=== RAW DATA ===
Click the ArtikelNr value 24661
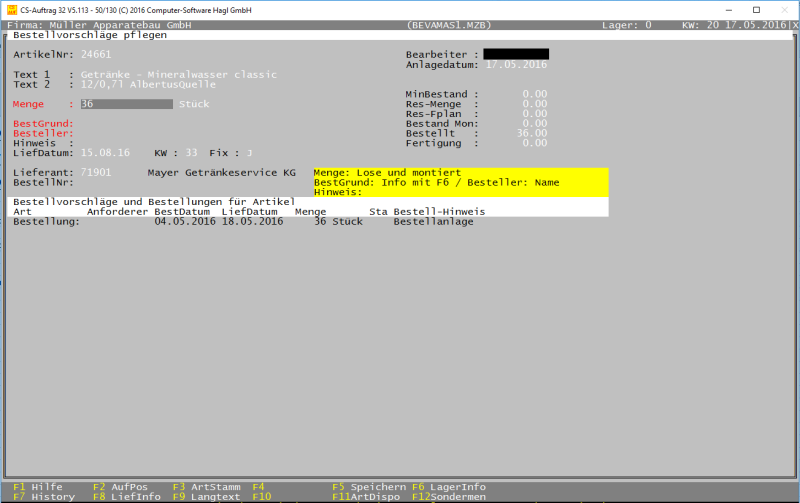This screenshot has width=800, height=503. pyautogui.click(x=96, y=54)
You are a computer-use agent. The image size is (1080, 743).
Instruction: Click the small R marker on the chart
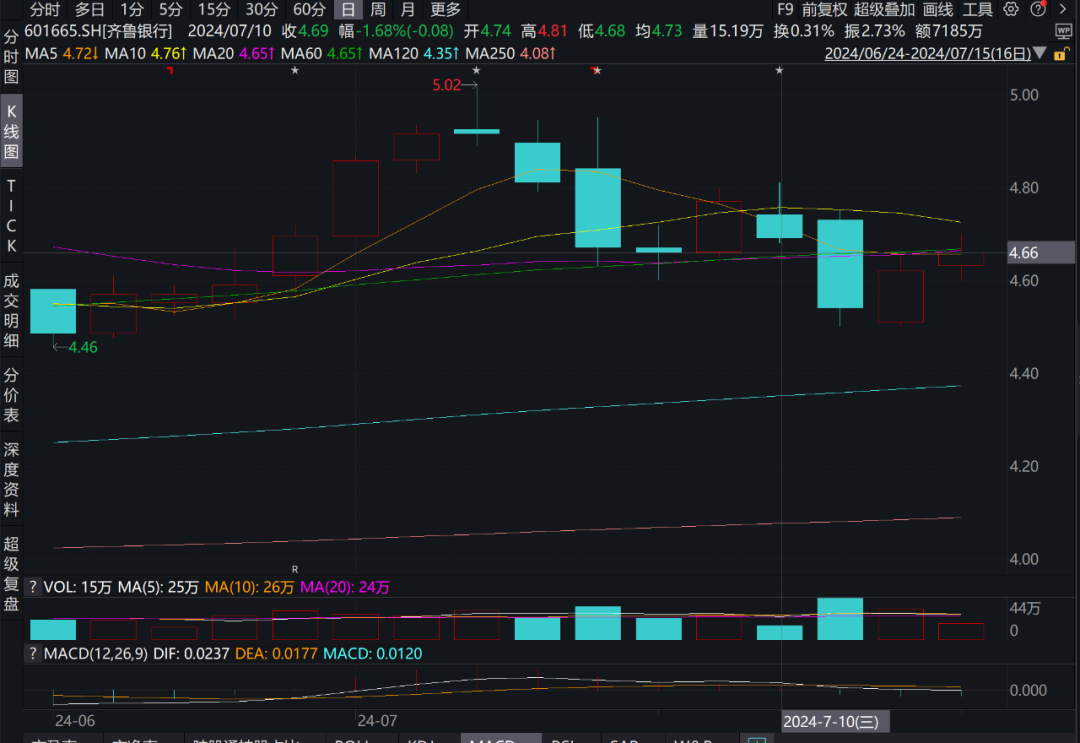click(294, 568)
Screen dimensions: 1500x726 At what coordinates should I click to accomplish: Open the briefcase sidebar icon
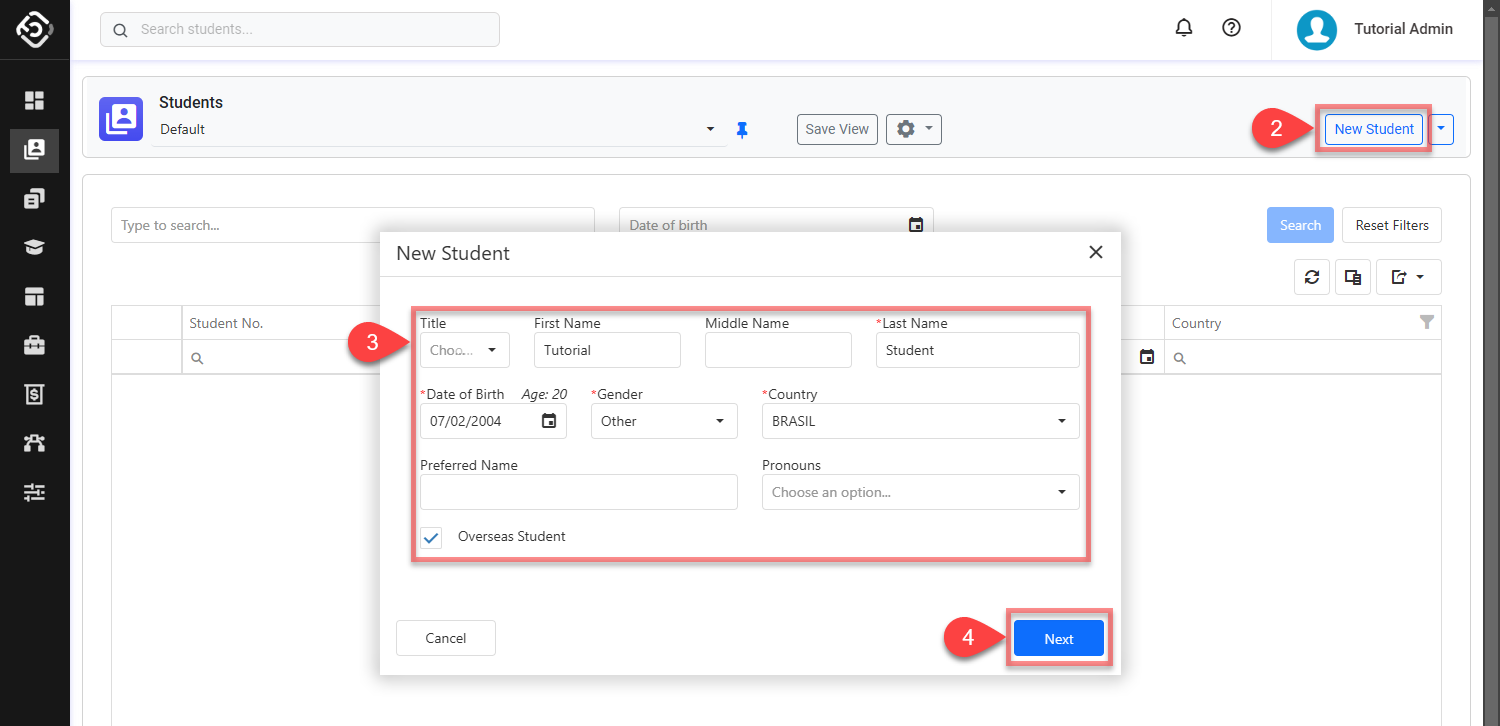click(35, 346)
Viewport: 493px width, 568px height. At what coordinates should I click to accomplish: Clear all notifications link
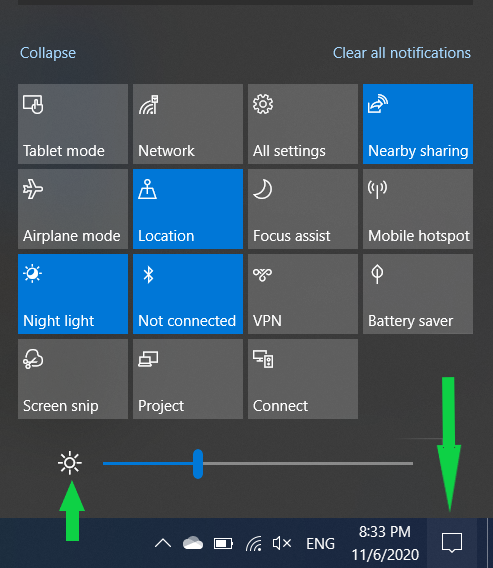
===
*TO DO*
Copy the records from the line with "Screen dimensions: 1500x726" through the end of the records, swapping "coordinates" for "screen position" and keeping everything else the same. Leave the pictures out of your answer.

*REPLY TO THE TASK*
Screen dimensions: 1500x726 At what screen position should I click to accomplish: Open the briefcase sidebar icon
click(35, 346)
Viewport: 493px width, 568px height. At what screen position should I click to accomplish: Clear all notifications link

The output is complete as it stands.